Unilever is out with what the company is calling "ground-breaking new technology" aimed at recycling multi-layer plastic pouches in uses around the world.
The pouches, also called sachets, are typically used once and thrown away. And in developing countries, without adequate solid waste management, that can lead to litter problems.
Unilever, with global headquarters in London, will open a pilot plant in Indonesia this year to test the CreaSolv Process to handle the typically unrecycled pouches. The plant will test the "long-term viability of the technology," the company said.

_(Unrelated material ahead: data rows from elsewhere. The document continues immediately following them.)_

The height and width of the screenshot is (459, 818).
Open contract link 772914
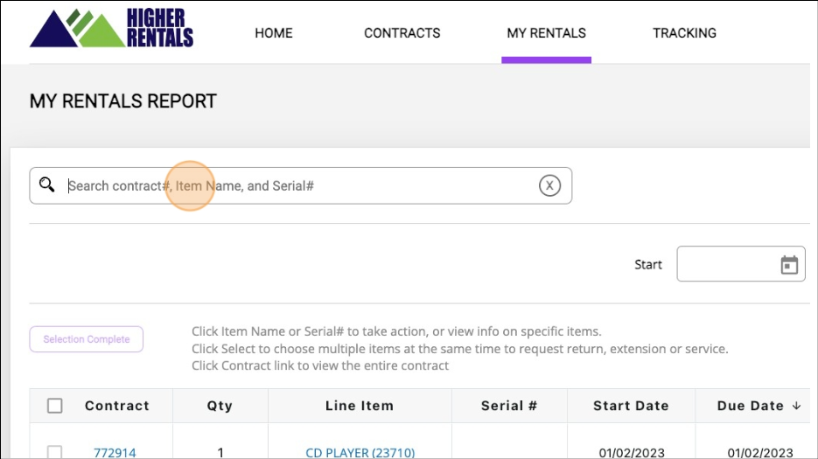[115, 452]
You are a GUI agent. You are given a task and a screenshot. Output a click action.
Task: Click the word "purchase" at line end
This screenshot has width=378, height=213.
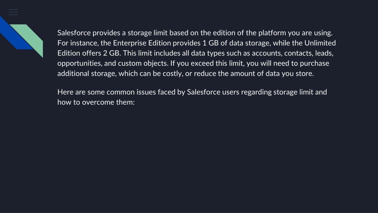(315, 63)
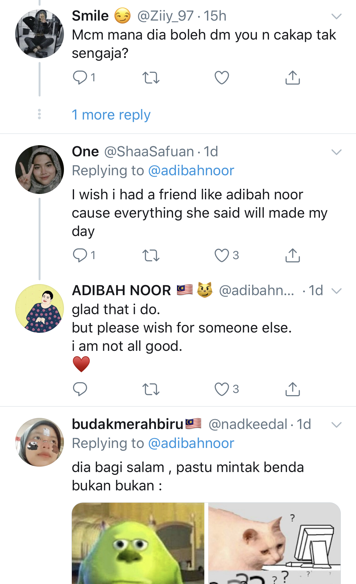Open the options chevron on Smile's tweet
The width and height of the screenshot is (356, 584).
point(336,16)
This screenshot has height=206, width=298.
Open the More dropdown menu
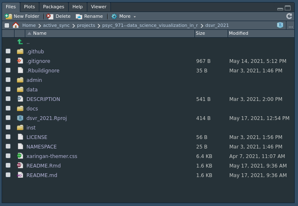(x=123, y=17)
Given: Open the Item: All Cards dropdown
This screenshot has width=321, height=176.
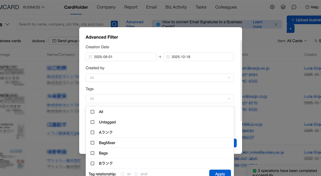Looking at the screenshot, I should pyautogui.click(x=292, y=41).
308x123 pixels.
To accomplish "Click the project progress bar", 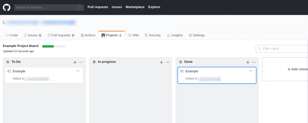I will (x=54, y=46).
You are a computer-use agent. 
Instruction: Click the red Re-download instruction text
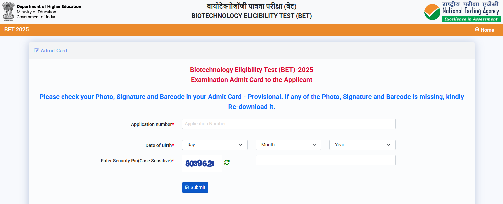252,101

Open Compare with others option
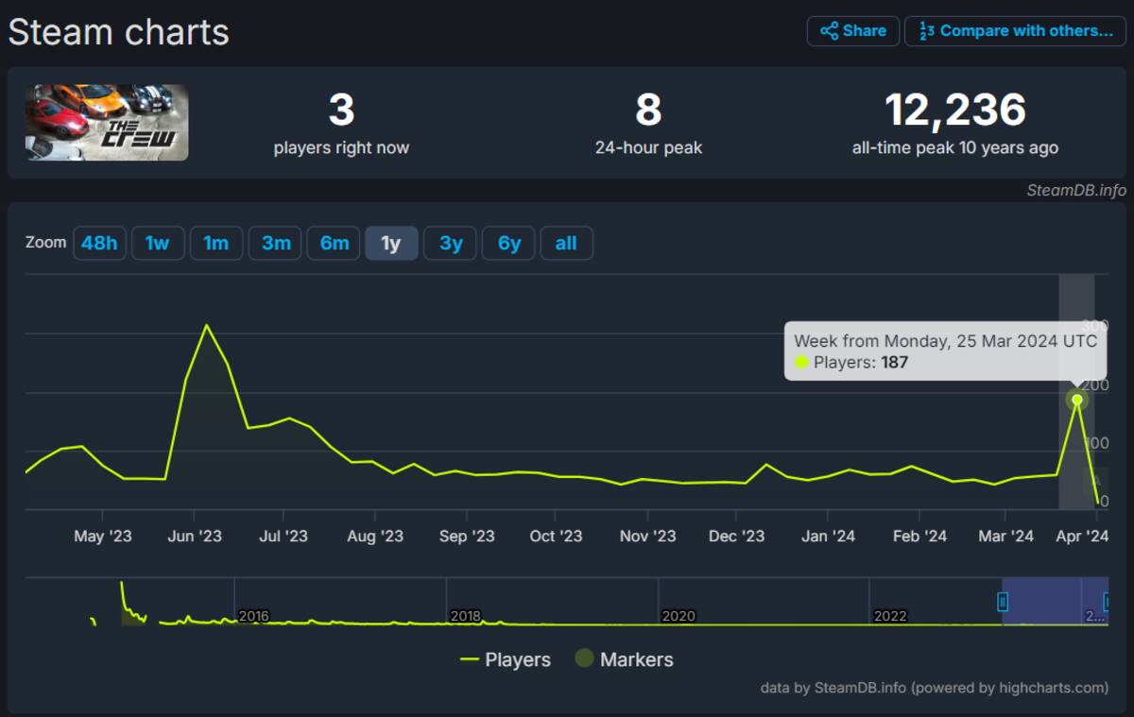coord(1015,31)
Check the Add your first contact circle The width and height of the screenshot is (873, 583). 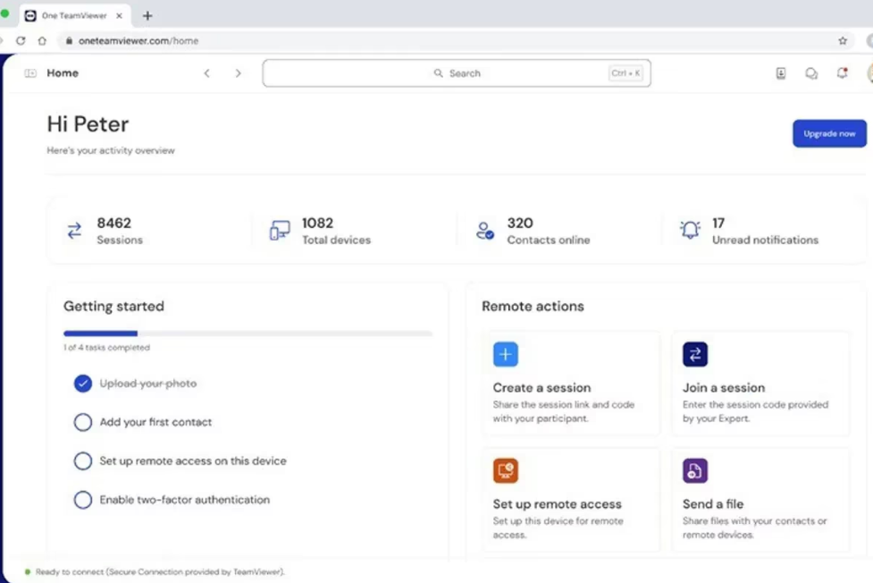click(83, 422)
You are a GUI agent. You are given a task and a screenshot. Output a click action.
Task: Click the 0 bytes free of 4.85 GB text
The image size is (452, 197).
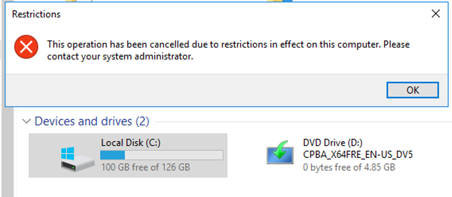coord(349,167)
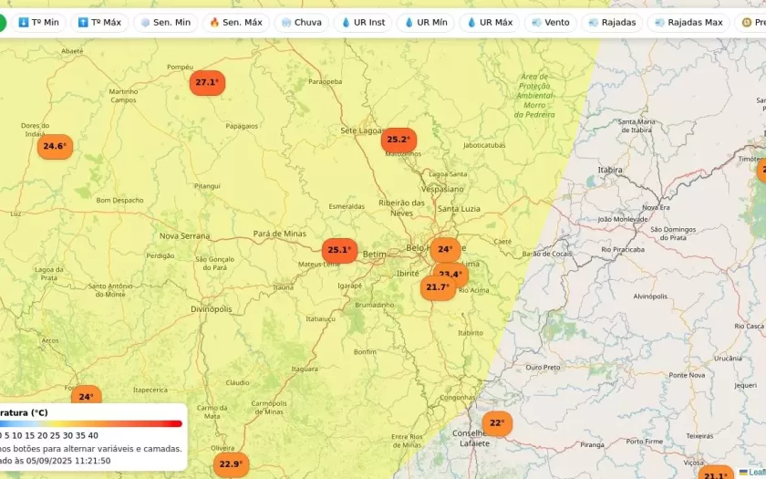Select the 24° marker near Itapecerica

tap(86, 397)
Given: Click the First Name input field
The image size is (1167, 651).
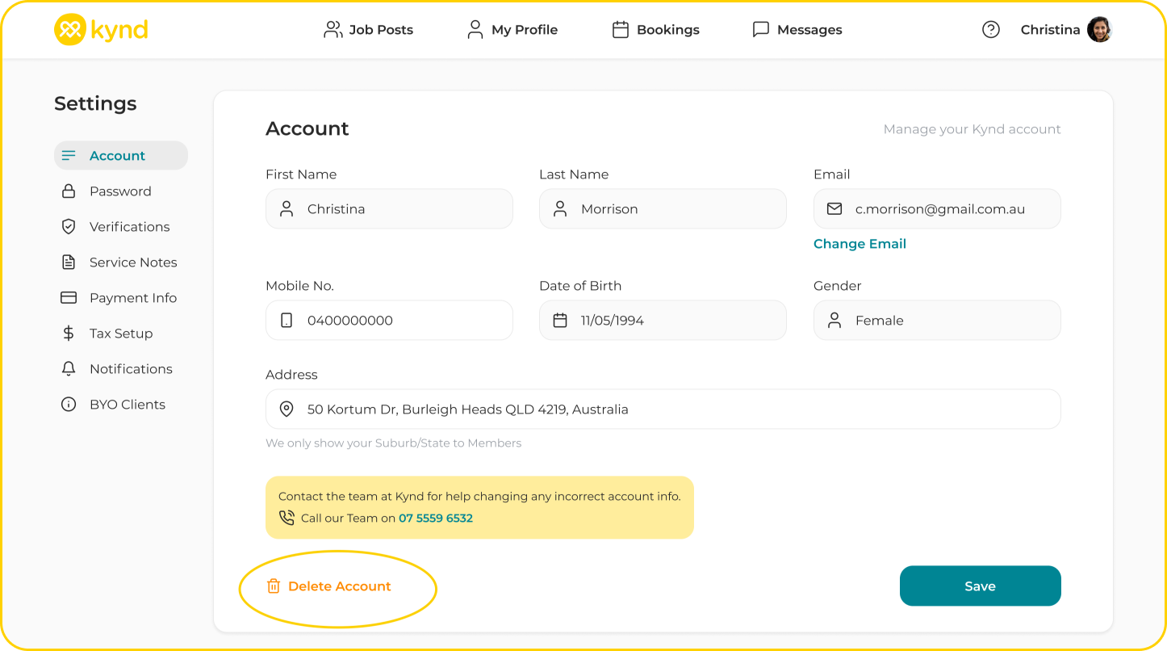Looking at the screenshot, I should click(389, 209).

CreaSolv was developed by the Fraunhofer Institute of Process Engineering and Packaging IVV in Germany and is based on an approach to recycle television sets, Unilever said.
"Billions of sachets are used once and just thrown away, all over the world, ending up in landfill or in our waterways and oceans. At the start of this year we made a commitment to help solve this problem, developing new recycling technologies," said David Blanchard, chief research and development officer at Unilever, in a statement.
"We intend to make this tech open source and would hope to scale the technology with industry partners, so others — including our competitors — can use it," he said.
The pouches being targeted for recycling are marked as a No. 7, or other plastic, which is not easily or typically recycled.
Indonesia was selected because of its waste management problems.
The program will establish waste collection programs targeting the sachets and is working with local "waste banks, governments and retailers and will look to empower waste pickers, integrate them into the mainstream economy and provide a potential long term income," Unilever reported.
"With this innovative pilot plant we can, for the first time ever, recycle high-value polymers from dirty, post-consumer, multi-layer sachets. Our aim is to prove the economic profitability and environmental benefits of the CreaSolv Process. Our calculations indicate that we are able to recover 6 kilos of pure polymers with the same energy effort as the production of one kilo of virgin polymer," said Andreas Mäurer, department head of plastic recycling at Fraunhofer, in a statement.